01.26.05

Technical Frustrations

Posted in Work at 7:31 pm by D

Man, I’ve been stuck with problems that in the beginning look so straightforward, but as I “solve” them, turn out to be debugging monsters. Okay, let me explain:
1. I was supposed to fix the termination sequence in our program. Upon investigation, it turned out that it wasn’t even going through the termination sequence at all! So, all along, it had always had memory leaks AND orphaned threads. But then again, that application isn’t really critical anyway, since it’s just the equivalent app used mostly by our sales and tech personnel. Anyway, after I fixed that, I noticed that termination was actually intermittent – sometimes it works, sometimes it doesn’t. Then I had a memory leak log and an NTDLL.DLL Access Violation.
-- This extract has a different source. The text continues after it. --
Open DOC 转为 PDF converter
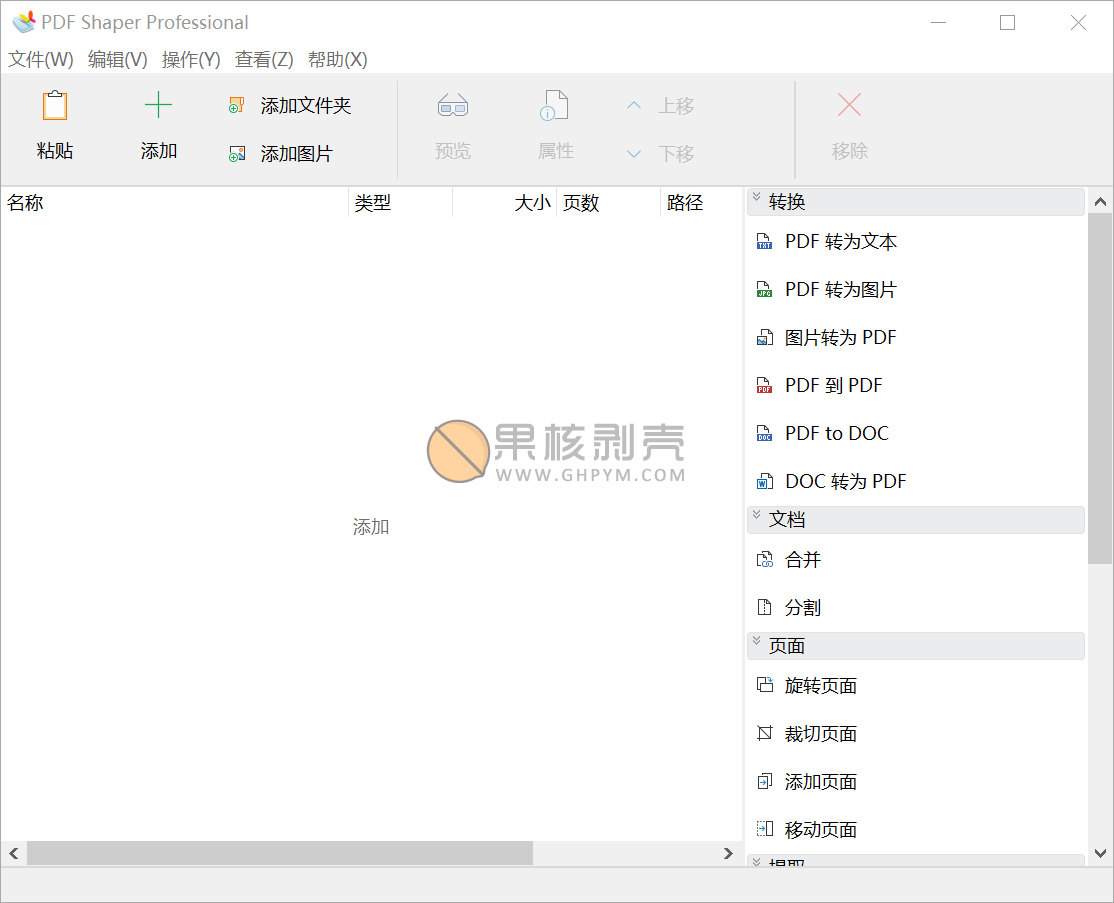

The thing is, when it does do that, the program actually terminates, so it gives the Access Violation when, after the program quits, the memory the program used is sent back to the heap. How do you debug that and where do you start looking for the error?
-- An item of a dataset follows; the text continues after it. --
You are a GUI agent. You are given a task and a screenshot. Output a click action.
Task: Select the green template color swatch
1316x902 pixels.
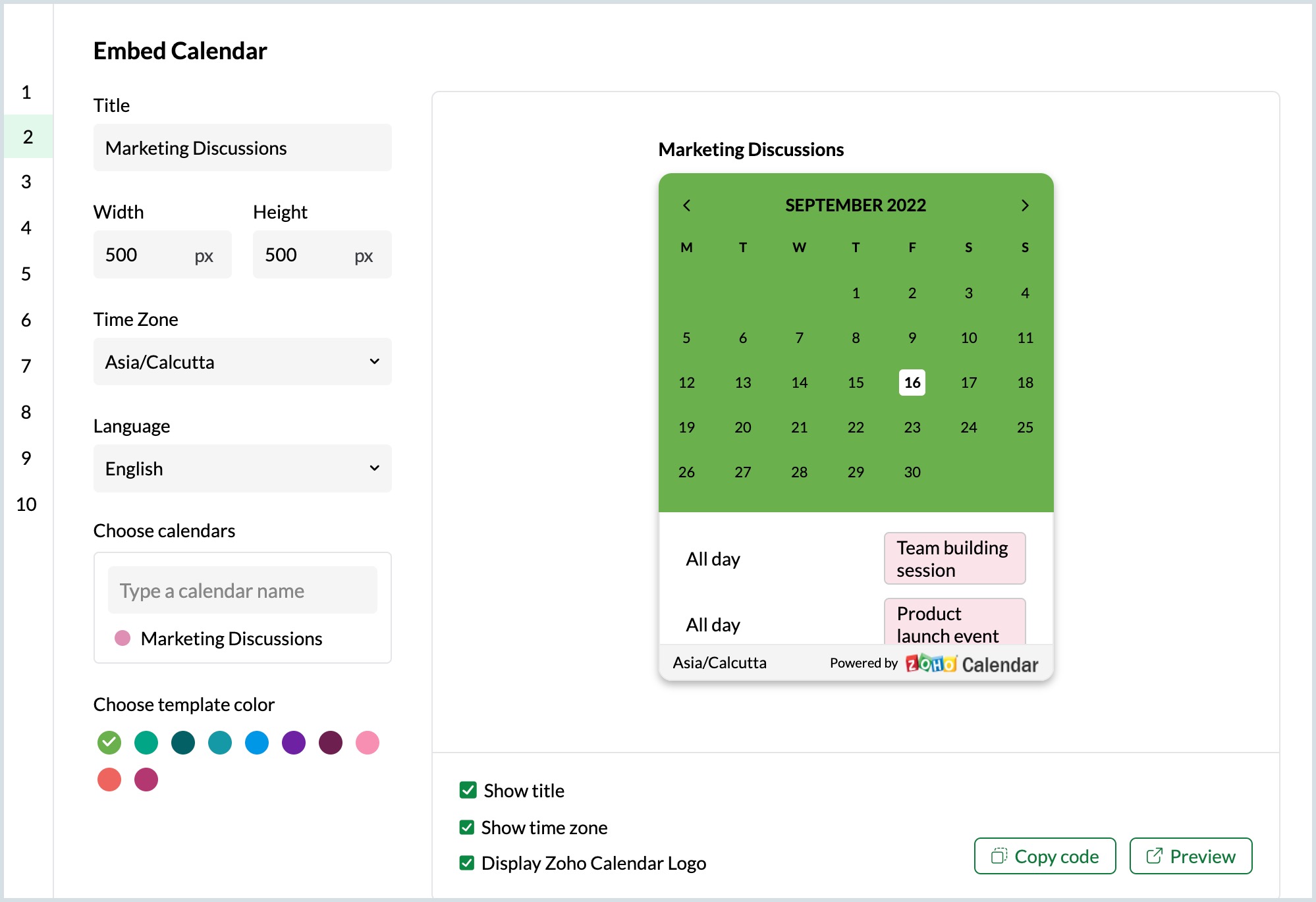pyautogui.click(x=109, y=742)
My debug procedures are as follows:
0. Search the net. A lot of people have actually come across the same problem. The solution? Nothing’s really clear. Everybody just says you’ve somehow corrupted the heap. Where exactly? Nobody has any suggestions on how to start looking for that. Some people have it easy, though. It’s just a matter of making sure you have your linker set up properly. Here is the info on that.
1. Disable functionality -> didn’t get too far with this. Too many errors came up, access and instantiations are buried way too deep, and everything is nested and knitted together.
2. Set up my symbols server so that the call stack makes sense. This helped me out, tricky to set it up though, because it didn’t work by just following the instructions.
3. Read Debugging Applications for .Net and Windows by Robbins, a good book, but I couldn’t enable my DCRT library due to some conflict. I was going to keep working on that but decided to just use Numega BoundsChecker and see if that does it.
4. Study and configure BoundsChecker and recompile to enable FinalCheck. So I was getting out of range pointer errors left and right deep in the microsoft libraries. Usually for CMAP, CLIST, etc.

I found a memory leak, fixed that, but didn’t fix the problem. Huh.

Anyway, we’ve decided to drop this since the error is only apparent in the Debug build. So, if the user can’t see it, it’s not a huge priority right now.

Right now, I’m fixing something that hasn’t worked for over a year, but nobody noticed until now. It feels like the Big Dig right now. Once they found the small leaks, they uncovered even bigger problems.